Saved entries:

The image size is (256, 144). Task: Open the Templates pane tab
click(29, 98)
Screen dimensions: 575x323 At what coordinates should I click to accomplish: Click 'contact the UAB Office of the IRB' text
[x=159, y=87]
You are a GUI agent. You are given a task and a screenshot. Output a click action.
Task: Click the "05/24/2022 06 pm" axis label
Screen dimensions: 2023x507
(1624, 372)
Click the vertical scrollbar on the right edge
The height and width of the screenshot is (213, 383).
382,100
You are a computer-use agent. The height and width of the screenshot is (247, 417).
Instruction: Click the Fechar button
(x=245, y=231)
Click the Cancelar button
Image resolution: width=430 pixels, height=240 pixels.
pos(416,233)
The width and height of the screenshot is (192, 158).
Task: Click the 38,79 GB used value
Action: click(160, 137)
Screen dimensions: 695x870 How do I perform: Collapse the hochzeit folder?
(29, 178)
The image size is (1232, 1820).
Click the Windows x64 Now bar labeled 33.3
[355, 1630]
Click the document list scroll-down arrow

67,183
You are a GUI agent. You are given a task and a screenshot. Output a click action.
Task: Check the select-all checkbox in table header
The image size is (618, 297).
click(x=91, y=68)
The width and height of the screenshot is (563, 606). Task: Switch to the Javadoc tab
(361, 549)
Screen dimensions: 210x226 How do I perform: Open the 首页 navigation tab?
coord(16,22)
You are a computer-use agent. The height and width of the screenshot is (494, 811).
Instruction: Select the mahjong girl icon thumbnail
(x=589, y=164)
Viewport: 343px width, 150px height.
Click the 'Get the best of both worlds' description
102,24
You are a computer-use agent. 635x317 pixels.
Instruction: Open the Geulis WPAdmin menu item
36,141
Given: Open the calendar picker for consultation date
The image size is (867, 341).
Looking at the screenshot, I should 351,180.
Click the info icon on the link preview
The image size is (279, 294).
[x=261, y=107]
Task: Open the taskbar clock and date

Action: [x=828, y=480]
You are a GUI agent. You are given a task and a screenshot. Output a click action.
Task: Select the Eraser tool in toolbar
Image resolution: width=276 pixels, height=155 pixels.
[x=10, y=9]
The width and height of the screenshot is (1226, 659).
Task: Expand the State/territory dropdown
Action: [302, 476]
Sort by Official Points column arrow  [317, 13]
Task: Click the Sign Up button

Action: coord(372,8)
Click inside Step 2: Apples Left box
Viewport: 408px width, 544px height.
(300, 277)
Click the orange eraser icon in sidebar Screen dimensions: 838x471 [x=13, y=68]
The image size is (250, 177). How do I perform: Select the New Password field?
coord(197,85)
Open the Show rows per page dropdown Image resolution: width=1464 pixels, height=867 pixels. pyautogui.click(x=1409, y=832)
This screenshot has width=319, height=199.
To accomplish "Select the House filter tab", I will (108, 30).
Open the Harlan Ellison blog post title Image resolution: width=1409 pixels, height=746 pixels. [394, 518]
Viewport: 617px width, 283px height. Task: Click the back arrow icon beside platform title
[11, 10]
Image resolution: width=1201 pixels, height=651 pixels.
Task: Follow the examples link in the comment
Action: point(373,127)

> Problem statement:
Reproduce, exactly as they stand in the data above, the lines from the one that holds "Viewport: 343px width, 150px height." to the one that holds "Task: Select the Eraser tool in toolbar", inclusive.

> Task result:
Viewport: 343px width, 150px height.
Click the 'Get the best of both worlds' description
102,24
You are a computer-use agent. 635x317 pixels.
Instruction: Open the Geulis WPAdmin menu item
36,141
Given: Open the calendar picker for consultation date
The image size is (867, 341).
Looking at the screenshot, I should 351,180.
Click the info icon on the link preview
The image size is (279, 294).
[x=261, y=107]
Task: Open the taskbar clock and date

Action: [x=828, y=480]
You are a GUI agent. You are given a task and a screenshot. Output a click action.
Task: Select the Eraser tool in toolbar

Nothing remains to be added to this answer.